当講座ではこれまでの我が国の医工連携のあり方を刷新し、医学者と工学者、企業研究者が基礎研究から臨床研究までを終始一貫して共同で行える体制を整えています。研究スタッフの半数は機械工学、情報工学あるいは化学を専門とする工学者が占めており、工学の基礎理論・知識の集積や実践的技術を臨床医学と再構成・統合化した、まったく新しい国際的な医工学の研究拠点を目指しています。その開発目標は次世代の超低侵襲手術支援ロボットを中心とし、超早期の病変を瞬時に検出する分子イメージング技術やその診断情報をロボット制御とリンクするためのナビゲーション技術など、研究の企画段階から臨床現場のニーズを取り入れた、より実践的な開発目標を設定しています。

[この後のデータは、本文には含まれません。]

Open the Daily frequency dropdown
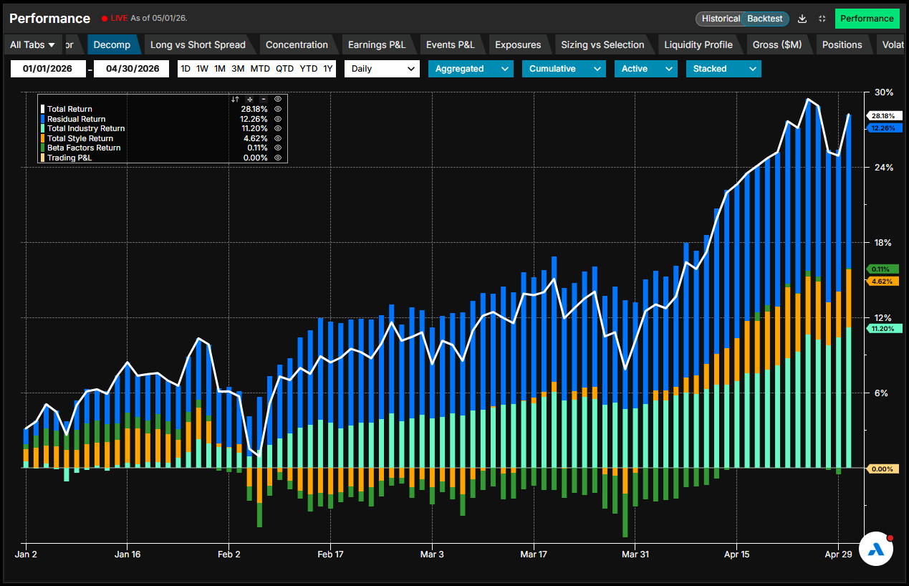The image size is (909, 586). (x=382, y=69)
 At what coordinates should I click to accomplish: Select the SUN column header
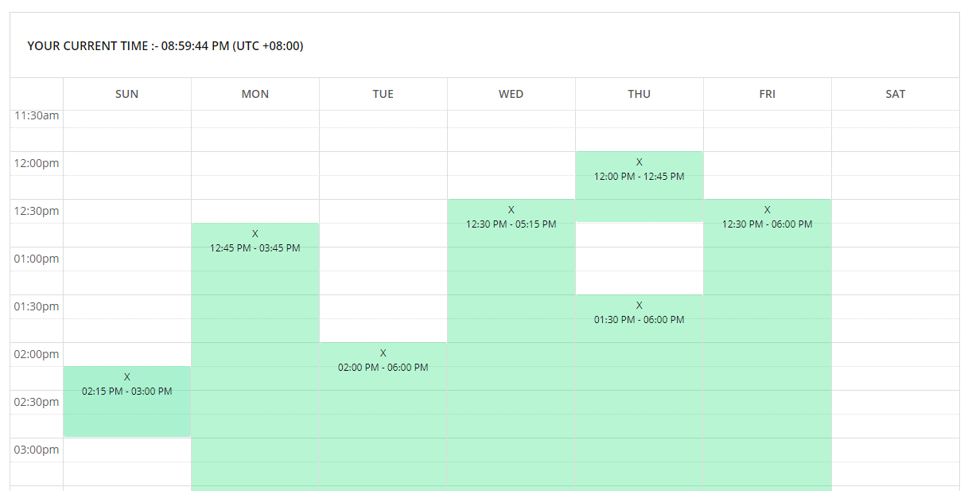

そして平成23年春には経済産業省の支援のもと、九州大学 馬出キャンパス内に『先端医療イノベーションセンター(Center for Advanced Medical Innovation)』が竣工します。このセンターはインテリジェント手術室、免疫・再生治療のための細胞調製施設(CPC)、GMP対応 製剤化室、そして専用の臨床試験設備を備えた我が国初の医工学総合研究開発センターとして誕生します。本講座はイノベーションセンターの中核メンバーとして参画し、先端医工学領域における臨床開発力のさらなる向上を目指してより一層研究を推進してゆきます。